- _WHAT THIS TASK INVOLVES_:
Within the records below, find the line containing "Unmute the Mic". Reproduce it and each line after it exactly, and nothing else.

[DATASET EXTRACT — start]

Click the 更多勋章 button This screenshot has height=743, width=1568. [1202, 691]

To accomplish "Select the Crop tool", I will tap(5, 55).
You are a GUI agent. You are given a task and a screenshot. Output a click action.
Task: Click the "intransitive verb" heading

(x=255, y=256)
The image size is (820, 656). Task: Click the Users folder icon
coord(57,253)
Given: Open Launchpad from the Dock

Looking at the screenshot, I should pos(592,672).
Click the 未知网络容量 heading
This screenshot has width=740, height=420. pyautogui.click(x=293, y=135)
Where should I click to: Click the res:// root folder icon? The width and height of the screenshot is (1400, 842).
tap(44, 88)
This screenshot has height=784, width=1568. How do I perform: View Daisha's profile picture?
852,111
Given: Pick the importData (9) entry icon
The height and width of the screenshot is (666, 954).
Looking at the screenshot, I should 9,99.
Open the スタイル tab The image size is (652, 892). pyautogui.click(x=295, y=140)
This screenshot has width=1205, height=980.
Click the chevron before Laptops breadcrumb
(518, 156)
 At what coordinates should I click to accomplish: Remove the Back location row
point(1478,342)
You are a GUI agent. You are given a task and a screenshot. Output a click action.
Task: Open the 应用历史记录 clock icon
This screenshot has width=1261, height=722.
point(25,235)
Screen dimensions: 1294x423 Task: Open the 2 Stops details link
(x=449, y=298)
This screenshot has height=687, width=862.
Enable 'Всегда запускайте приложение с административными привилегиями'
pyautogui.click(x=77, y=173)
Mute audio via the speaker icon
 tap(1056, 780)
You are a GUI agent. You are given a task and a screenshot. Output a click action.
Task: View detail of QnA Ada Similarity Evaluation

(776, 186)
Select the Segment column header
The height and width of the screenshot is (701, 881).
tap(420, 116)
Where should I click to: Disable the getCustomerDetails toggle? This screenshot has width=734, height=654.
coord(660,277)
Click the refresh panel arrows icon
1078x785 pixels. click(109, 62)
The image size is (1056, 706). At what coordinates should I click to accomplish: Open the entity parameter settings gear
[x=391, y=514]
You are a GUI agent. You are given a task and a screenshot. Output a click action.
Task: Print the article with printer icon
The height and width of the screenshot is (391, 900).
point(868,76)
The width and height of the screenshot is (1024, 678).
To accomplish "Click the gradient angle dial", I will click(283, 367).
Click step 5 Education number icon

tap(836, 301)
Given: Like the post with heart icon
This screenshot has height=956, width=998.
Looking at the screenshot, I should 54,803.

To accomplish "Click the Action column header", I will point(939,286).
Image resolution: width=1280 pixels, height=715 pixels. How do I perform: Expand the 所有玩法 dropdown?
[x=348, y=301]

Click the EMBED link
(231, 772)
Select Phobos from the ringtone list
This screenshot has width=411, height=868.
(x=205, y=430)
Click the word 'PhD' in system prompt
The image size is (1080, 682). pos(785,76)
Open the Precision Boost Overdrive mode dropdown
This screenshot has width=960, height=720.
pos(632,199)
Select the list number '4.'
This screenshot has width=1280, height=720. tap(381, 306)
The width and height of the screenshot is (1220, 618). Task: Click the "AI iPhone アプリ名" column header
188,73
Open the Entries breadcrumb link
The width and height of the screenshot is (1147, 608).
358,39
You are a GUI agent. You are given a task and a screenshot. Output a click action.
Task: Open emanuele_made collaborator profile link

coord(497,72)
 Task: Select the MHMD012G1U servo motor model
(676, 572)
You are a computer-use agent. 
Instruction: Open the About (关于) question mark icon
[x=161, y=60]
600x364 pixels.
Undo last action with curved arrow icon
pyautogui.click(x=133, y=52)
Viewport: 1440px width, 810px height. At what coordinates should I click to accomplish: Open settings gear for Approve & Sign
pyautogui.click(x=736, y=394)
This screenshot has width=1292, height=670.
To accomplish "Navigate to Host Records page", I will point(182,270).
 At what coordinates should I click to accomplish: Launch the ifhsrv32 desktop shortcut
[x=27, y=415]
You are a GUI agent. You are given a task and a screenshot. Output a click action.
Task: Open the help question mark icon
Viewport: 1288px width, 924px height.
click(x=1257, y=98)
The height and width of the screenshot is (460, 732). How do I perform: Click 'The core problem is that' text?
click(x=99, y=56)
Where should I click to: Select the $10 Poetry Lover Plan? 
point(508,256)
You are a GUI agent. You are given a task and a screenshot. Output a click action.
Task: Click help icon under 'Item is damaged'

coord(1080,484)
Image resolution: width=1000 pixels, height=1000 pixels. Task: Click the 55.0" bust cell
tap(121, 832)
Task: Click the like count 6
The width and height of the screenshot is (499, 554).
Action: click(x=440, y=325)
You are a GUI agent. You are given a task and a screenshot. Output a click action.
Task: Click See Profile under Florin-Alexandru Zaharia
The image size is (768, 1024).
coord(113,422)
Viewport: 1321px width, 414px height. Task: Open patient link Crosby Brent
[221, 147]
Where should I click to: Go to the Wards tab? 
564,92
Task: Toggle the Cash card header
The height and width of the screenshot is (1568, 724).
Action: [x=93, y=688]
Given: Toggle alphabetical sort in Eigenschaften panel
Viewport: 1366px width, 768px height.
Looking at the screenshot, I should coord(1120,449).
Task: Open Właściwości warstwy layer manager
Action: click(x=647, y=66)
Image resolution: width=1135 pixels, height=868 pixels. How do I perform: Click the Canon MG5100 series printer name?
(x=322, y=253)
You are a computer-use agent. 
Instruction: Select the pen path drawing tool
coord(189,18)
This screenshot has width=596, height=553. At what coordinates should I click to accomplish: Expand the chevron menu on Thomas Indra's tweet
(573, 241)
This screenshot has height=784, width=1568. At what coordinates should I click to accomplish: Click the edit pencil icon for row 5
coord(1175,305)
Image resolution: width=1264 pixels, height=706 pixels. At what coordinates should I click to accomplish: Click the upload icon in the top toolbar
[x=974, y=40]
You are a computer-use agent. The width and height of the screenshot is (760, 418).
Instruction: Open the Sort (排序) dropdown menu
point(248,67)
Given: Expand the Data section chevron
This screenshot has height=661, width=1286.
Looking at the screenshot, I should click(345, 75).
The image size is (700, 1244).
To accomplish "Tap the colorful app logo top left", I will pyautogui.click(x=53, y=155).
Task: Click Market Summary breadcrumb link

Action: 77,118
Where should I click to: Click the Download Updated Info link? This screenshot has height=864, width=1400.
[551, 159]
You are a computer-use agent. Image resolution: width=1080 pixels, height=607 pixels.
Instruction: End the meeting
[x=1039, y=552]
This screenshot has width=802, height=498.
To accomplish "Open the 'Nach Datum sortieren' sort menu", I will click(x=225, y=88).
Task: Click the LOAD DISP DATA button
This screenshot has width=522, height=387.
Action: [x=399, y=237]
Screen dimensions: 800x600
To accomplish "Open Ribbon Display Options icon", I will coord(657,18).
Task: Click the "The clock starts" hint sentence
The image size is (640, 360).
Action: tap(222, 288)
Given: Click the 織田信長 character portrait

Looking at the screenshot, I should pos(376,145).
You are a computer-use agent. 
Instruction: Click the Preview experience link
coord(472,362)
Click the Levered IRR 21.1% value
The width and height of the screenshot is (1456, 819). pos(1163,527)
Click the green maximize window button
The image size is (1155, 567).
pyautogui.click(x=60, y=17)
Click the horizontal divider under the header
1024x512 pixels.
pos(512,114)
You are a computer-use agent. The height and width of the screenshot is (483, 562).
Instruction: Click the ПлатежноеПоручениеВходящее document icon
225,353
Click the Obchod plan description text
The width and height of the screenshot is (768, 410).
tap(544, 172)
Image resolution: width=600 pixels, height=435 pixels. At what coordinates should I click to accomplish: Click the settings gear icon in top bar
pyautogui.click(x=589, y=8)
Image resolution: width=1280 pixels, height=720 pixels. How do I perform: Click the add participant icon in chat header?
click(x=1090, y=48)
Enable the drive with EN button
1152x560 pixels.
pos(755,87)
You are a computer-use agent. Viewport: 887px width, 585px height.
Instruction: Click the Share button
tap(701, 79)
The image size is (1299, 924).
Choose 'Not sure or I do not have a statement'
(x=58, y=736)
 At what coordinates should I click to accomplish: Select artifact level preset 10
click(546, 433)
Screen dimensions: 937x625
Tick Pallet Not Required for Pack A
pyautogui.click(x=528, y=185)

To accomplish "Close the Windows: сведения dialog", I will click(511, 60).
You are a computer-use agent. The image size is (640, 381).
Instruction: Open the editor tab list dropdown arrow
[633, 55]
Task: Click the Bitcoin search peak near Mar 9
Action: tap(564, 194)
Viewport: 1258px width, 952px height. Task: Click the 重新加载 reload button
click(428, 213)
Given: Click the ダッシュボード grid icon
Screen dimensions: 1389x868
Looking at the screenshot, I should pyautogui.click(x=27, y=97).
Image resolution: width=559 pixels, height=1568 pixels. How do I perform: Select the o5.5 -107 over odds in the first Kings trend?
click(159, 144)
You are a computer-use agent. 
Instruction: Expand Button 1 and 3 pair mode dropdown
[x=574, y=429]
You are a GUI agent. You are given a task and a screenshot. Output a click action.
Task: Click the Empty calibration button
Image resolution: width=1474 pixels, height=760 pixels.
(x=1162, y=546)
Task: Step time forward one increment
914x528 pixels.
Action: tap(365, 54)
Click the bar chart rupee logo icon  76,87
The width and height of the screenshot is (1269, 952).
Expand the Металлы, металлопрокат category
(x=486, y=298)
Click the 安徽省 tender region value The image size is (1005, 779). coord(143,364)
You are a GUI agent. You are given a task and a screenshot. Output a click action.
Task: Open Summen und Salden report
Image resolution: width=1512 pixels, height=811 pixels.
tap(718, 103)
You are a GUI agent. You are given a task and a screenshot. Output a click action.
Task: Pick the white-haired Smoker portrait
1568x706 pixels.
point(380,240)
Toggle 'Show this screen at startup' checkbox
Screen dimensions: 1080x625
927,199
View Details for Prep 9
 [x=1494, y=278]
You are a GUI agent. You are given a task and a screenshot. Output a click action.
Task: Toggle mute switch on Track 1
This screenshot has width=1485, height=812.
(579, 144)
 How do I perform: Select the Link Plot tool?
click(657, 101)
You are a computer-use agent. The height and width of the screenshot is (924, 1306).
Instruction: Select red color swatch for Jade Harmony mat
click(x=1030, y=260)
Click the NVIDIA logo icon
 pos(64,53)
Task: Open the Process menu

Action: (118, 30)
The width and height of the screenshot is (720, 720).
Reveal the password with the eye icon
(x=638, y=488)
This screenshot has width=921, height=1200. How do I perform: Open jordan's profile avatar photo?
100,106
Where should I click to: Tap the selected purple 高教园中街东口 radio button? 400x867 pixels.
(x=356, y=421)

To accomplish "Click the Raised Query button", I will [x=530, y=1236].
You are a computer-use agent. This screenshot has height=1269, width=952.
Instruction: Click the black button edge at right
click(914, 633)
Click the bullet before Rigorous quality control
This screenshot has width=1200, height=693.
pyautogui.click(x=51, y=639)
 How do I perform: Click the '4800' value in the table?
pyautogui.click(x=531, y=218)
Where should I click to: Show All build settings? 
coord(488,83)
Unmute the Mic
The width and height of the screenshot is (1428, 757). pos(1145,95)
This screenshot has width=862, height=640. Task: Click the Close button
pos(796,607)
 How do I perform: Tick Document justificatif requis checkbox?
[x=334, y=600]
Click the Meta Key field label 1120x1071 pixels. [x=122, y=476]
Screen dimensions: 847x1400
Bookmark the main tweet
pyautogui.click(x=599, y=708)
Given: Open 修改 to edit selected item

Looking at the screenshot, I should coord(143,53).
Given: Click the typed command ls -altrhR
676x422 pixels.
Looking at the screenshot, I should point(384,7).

[DATASET EXTRACT — finish]

- _ANSWER TO THIS TASK_:
Unmute the Mic
The width and height of the screenshot is (1428, 757). pos(1145,95)
This screenshot has width=862, height=640. Task: Click the Close button
pos(796,607)
 How do I perform: Tick Document justificatif requis checkbox?
[x=334, y=600]
Click the Meta Key field label 1120x1071 pixels. [x=122, y=476]
Screen dimensions: 847x1400
Bookmark the main tweet
pyautogui.click(x=599, y=708)
Given: Open 修改 to edit selected item

Looking at the screenshot, I should coord(143,53).
Given: Click the typed command ls -altrhR
676x422 pixels.
Looking at the screenshot, I should point(384,7).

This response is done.